>>

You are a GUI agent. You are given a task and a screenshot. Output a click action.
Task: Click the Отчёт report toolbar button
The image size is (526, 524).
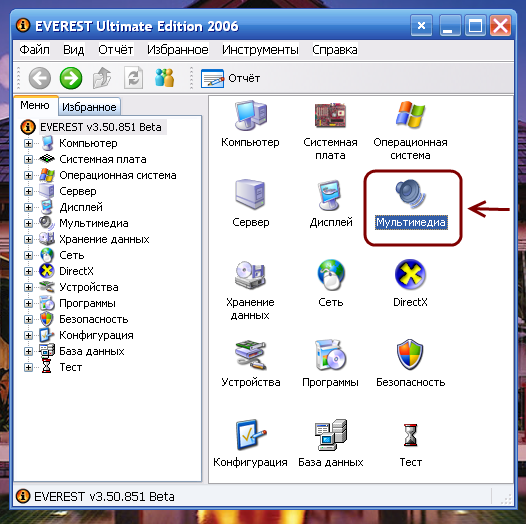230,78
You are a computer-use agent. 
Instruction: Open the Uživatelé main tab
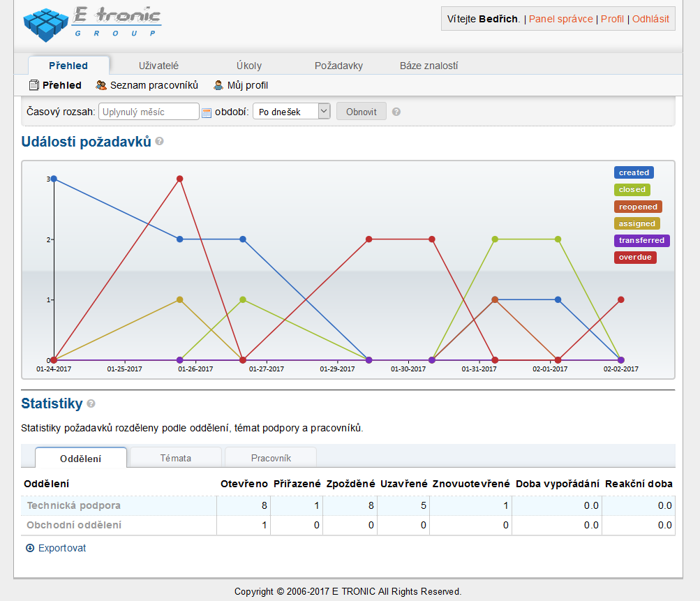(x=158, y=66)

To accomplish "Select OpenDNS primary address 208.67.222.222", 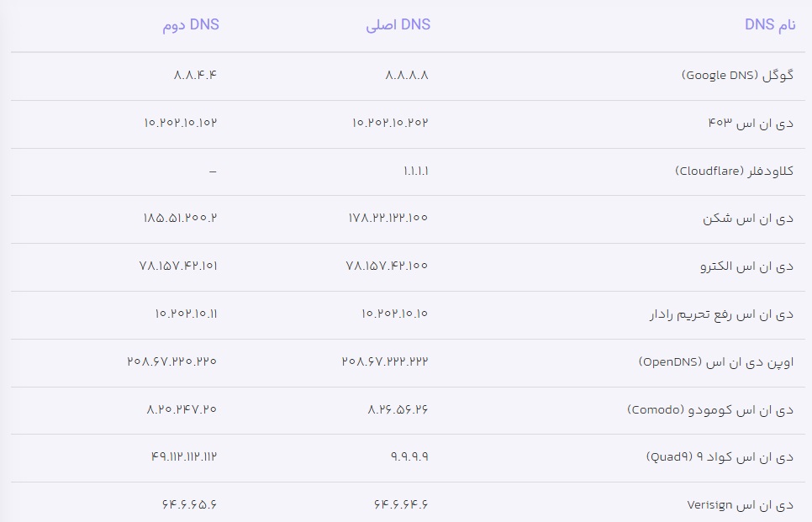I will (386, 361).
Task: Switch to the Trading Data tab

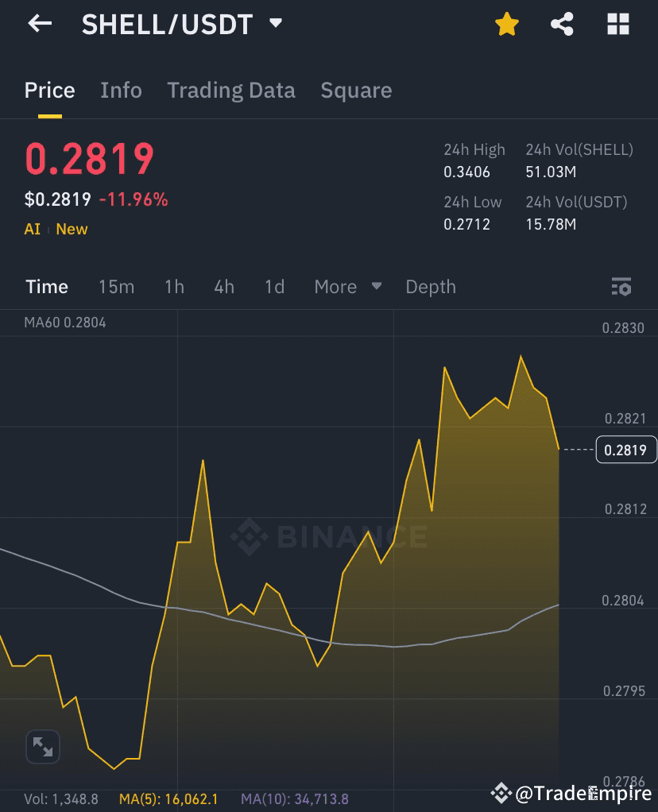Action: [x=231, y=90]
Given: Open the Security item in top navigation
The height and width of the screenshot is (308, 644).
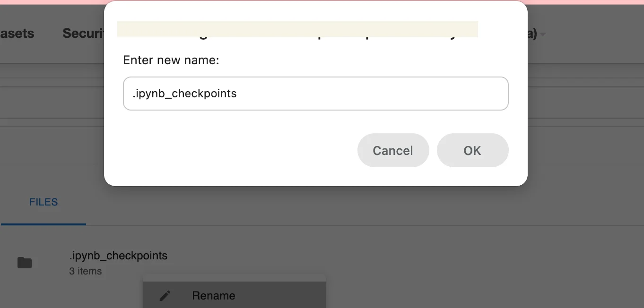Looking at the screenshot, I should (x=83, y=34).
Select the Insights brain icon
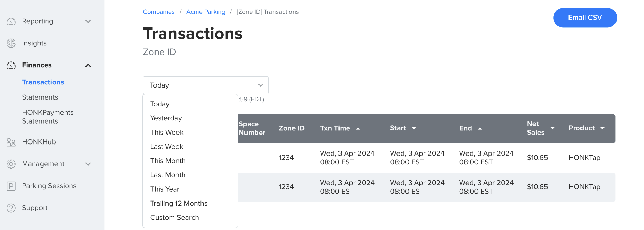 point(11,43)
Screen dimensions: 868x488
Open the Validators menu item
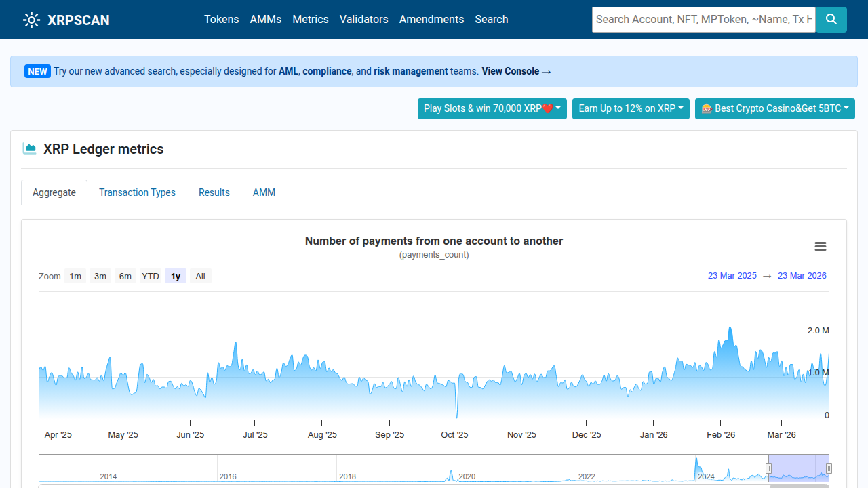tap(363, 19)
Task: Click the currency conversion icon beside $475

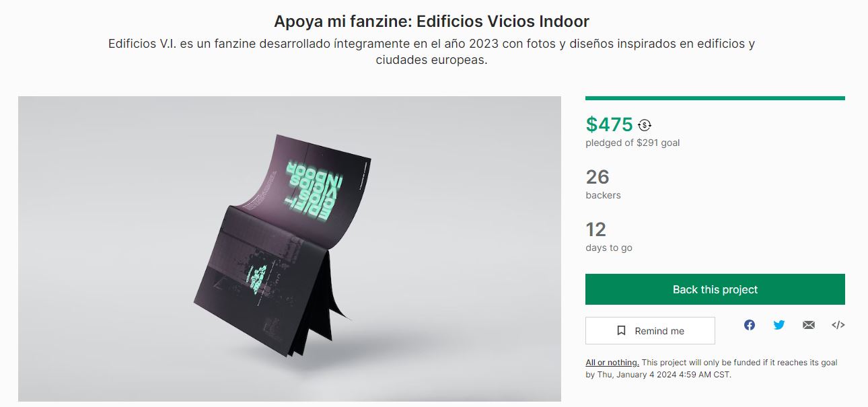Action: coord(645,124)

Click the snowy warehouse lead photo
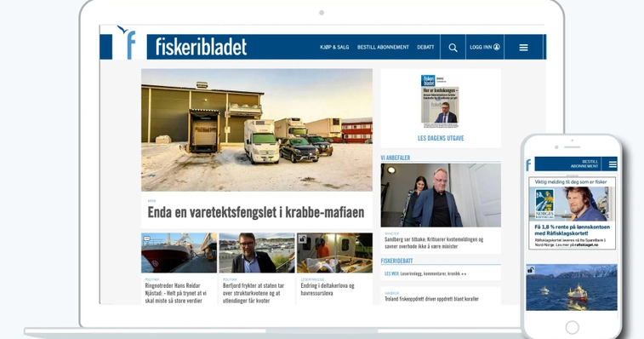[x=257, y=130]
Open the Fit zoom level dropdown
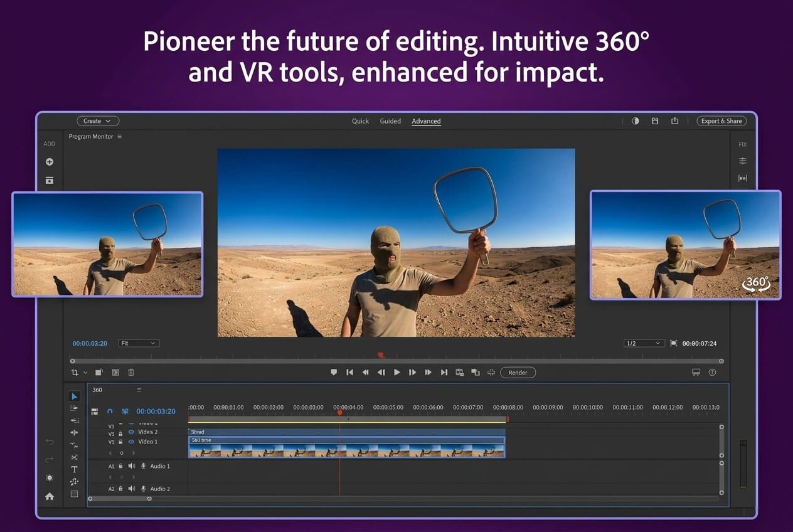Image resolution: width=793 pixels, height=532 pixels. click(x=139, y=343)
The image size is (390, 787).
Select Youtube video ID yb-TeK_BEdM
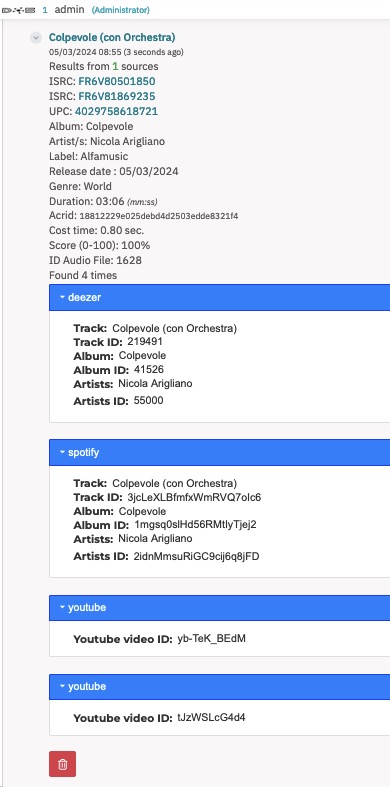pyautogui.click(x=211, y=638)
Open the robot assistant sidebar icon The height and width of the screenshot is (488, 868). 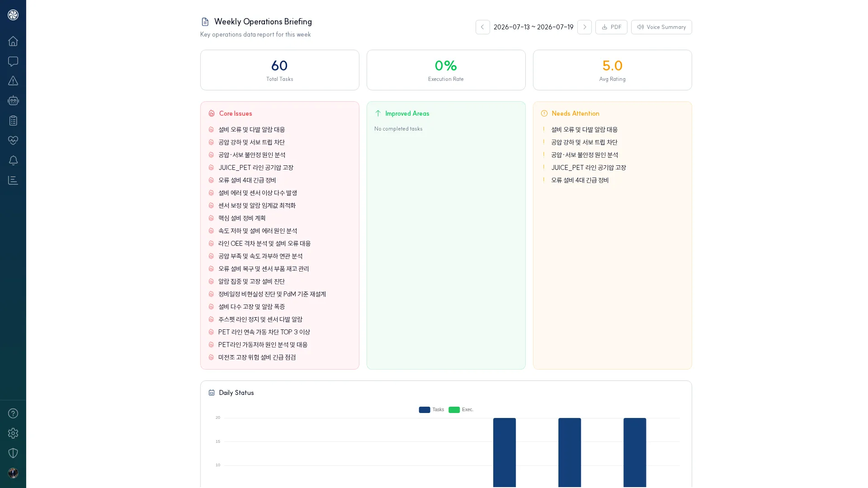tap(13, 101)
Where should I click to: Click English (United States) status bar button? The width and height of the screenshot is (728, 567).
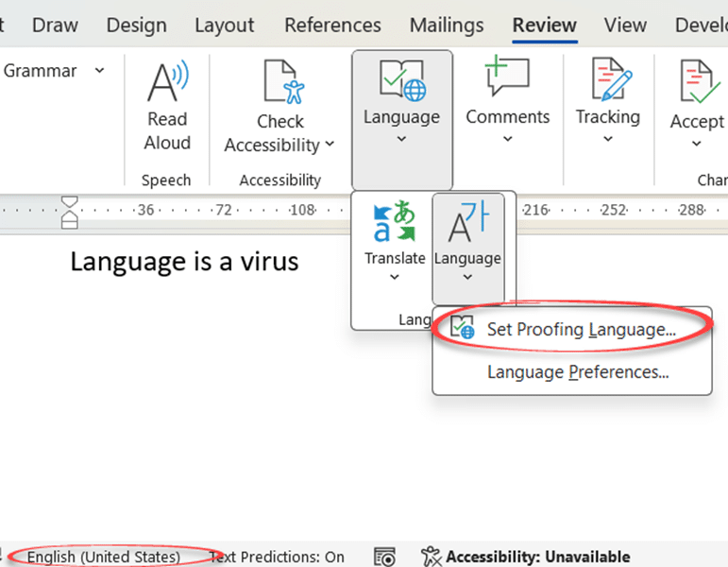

<<

PROBLEM TO WORK ON: From the records above, pull out each line that has "agent".

EXPECTED ANSWER:
You are a GUI agent. You are given a task and a screenshot. Output a click action.
You are a computer-use agent. 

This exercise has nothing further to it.